У нас есть святоотеческая традиция, есть традиция иконописания, есть традиция богослужения. Но ни одна из традиций не может быть застывшей, мертвой, ритуально-бытовой, потому что тогда она перестает быть традицией и превращается в привычную форму поведения. Традиция — это живое явление, она может меняться и преображаться вместе с жизнью вокруг. Поэтому сначала нужно понять, в каких традициях мы живем, а что является формой религиозного поведения, чтобы не подменять одно другим.
— Но исповедь перед причастием можно, наверное, назвать традицией?

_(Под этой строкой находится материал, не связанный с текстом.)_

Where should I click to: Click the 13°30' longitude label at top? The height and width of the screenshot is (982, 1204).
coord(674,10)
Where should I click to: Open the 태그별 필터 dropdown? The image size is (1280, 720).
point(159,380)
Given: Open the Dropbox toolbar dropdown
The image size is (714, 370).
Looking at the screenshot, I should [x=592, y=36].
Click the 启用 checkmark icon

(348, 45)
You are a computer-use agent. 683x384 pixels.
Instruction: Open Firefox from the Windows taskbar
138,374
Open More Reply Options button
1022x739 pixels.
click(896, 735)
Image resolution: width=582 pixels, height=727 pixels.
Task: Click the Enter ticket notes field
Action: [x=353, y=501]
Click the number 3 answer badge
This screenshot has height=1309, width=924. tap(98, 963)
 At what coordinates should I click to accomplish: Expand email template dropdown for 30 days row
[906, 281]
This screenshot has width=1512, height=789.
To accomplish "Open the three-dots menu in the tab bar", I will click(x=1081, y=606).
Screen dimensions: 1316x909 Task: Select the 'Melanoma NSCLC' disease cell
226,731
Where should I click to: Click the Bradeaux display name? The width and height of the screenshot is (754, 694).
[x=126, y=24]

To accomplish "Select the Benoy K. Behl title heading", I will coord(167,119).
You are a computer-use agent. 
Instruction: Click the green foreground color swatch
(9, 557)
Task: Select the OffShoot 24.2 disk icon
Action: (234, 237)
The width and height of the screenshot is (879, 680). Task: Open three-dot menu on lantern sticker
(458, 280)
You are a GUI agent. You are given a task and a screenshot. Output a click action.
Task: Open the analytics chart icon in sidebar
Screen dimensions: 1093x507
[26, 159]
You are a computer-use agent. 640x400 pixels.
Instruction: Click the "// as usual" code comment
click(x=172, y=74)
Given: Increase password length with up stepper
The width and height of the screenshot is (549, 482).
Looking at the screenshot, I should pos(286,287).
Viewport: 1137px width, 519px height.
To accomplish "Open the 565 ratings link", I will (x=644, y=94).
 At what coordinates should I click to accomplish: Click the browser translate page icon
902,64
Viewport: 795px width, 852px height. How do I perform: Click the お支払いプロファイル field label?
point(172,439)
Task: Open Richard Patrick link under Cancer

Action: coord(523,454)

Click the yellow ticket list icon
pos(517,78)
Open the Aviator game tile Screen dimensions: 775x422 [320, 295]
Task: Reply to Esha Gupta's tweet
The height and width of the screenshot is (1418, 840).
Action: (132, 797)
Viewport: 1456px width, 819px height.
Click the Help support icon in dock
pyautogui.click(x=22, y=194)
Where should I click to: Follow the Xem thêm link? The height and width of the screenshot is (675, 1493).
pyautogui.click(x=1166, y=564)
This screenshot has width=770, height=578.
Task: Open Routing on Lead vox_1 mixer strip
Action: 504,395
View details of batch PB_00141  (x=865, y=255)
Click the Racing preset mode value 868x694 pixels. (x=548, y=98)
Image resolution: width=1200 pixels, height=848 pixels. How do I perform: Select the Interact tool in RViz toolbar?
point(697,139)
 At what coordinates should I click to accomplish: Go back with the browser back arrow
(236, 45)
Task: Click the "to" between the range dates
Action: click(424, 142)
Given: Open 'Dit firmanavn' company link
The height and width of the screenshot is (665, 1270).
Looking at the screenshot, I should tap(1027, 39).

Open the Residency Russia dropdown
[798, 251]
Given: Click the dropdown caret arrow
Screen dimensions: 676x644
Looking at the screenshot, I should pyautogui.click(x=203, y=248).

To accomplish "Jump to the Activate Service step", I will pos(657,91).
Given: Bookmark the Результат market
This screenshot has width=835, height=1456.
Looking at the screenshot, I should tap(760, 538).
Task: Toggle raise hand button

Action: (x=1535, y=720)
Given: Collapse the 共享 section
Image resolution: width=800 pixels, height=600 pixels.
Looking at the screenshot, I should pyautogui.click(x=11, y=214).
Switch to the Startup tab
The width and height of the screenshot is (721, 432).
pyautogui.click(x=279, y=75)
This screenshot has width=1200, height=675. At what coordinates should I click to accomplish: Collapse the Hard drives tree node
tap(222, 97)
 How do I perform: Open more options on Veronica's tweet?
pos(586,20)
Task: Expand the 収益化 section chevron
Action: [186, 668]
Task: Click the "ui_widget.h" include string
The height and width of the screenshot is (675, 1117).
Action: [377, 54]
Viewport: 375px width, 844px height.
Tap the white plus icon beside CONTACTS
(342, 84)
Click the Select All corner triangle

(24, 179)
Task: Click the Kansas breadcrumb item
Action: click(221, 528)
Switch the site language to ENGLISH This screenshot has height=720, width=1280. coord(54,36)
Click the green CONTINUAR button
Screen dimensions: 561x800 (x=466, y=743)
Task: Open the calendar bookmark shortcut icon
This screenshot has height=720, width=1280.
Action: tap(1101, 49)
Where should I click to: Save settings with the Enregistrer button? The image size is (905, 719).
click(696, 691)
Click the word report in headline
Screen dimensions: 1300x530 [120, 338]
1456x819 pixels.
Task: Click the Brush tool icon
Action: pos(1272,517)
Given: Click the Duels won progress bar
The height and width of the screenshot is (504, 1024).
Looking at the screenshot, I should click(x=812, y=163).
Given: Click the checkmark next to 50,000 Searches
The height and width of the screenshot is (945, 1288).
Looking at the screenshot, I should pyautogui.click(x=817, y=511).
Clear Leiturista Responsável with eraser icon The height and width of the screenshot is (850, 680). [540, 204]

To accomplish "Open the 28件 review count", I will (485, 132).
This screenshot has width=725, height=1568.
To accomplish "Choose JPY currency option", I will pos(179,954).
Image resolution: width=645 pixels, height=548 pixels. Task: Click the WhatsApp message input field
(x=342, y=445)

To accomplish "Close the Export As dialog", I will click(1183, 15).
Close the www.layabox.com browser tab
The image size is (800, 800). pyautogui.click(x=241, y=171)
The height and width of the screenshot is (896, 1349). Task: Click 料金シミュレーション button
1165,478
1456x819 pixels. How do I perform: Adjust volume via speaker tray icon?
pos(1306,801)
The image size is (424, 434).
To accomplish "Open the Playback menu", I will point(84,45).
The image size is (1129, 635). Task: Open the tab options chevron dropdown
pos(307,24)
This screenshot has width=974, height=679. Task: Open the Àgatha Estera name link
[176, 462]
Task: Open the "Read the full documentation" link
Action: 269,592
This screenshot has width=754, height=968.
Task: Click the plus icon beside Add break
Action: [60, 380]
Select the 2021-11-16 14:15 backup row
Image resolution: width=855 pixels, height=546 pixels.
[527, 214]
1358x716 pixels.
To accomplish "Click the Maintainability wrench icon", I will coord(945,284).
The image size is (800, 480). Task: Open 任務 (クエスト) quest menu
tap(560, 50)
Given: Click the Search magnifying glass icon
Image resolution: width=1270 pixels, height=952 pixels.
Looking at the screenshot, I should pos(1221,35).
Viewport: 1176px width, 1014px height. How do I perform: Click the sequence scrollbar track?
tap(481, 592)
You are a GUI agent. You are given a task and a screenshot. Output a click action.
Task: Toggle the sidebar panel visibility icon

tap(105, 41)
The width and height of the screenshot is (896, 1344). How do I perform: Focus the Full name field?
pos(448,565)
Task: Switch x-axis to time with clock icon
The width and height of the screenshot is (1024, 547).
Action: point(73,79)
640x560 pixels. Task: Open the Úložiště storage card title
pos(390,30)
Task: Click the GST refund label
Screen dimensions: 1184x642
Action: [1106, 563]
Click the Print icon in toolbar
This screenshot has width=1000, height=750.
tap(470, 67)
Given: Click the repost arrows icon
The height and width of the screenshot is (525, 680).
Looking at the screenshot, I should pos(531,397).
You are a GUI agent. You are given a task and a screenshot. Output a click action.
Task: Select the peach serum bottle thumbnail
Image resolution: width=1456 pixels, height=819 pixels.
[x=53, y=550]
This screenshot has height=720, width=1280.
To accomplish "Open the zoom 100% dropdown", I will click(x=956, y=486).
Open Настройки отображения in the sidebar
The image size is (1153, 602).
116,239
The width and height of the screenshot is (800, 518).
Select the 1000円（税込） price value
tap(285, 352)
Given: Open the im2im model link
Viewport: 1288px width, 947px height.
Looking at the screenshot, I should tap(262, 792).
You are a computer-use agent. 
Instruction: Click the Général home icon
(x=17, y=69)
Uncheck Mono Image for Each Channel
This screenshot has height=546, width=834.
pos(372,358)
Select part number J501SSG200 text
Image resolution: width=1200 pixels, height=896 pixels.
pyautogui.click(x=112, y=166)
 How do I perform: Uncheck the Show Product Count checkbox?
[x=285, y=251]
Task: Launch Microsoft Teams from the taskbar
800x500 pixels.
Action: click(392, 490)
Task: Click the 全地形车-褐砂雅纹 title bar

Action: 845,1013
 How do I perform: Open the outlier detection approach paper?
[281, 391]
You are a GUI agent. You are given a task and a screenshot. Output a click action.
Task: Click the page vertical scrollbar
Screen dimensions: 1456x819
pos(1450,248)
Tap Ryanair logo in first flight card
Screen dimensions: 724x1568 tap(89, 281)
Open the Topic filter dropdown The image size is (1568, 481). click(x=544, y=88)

— Традиция — это когда на Литургии все причащаются, потому что Литургия служится для того, чтобы все верные, которые находятся в храме, приступили к Святым Тайнам. А «причащаться можно только тем, кто накануне исповедался» — это то, к чему нас приучили. Это не традиция, это поведенческая вещь, которая не всегда приносит человеку реальную духовную пользу и, более того может являться препятствием для причастия Святых Христовых Тайн. Ты хочешь причаститься, а не можешь, потому что надо идти к аналою и что-то о себе говорить, а ты уже исповедовался недавно. И человек либо не идет к Чаше, либо подходит на исповедь и начинает придумывать что-то, выжимать что-то из себя, как из старой половой тряпки: «Ну что во мне еще грязного?», либо просто исповедуется формально. Безусловно, это то, что традицией не является.
За всем этим «надо постоянно исповедоваться» мы забываем о том, что христианин по сути не должен быть грешником — в том смысле, что ему не должны быть свойственны грубые, тяжелые грехи. Христианин — это тот, кто стремится к святости, кто выбирает для себя путь борьбы с грехом. Невозможно все время исповедовать путь борьбы с грехом, потому что есть вещи, которые находятся в процессе. И человек в этом процессе должен время от времени дозревать до какого-то уровня, когда возникает потребность прийти на исповедь и покаяние как некий результат этой борьбы Богу принести.
А когда человек исповедуется постоянно, он начинает исповедовать не столько грехи, которые он совершил и в которых он раскаялся, сколько мысли. У меня в голове каждый день столько проносится разных мыслей, извините меня, и что теперь? Все это запоминать и исповедовать? Разве мысли перестанут приходить от этого в голову — осуждающие, скверные, развратные, пустые? Необходимо изменение жизни. А когда приходит какая-то ненужная мысль, я просто могу в этом попросить у Бога помощи: «Господи, что-то я не о том задумался, помоги». Нужно иметь свой собственный опыт и общения с Богом, и испрашивания у Него прощения, помимо того, что происходит в Таинстве Покаяния. Ведь когда у нас появляется, к примеру, какая-то грязь на брюках, мы же каждый раз не бежим в химчистку? Мы можем взять щетку и сами почистить какие-то небольшие загрязнения — и всё.
Конечно, я понимаю, как много людей сейчас возмутятся этими словами, потому что «привычка свыше нам дана». «А что плохого в частой исповеди? — скажут многие. — Лучше на всякий случай, а то вдруг…»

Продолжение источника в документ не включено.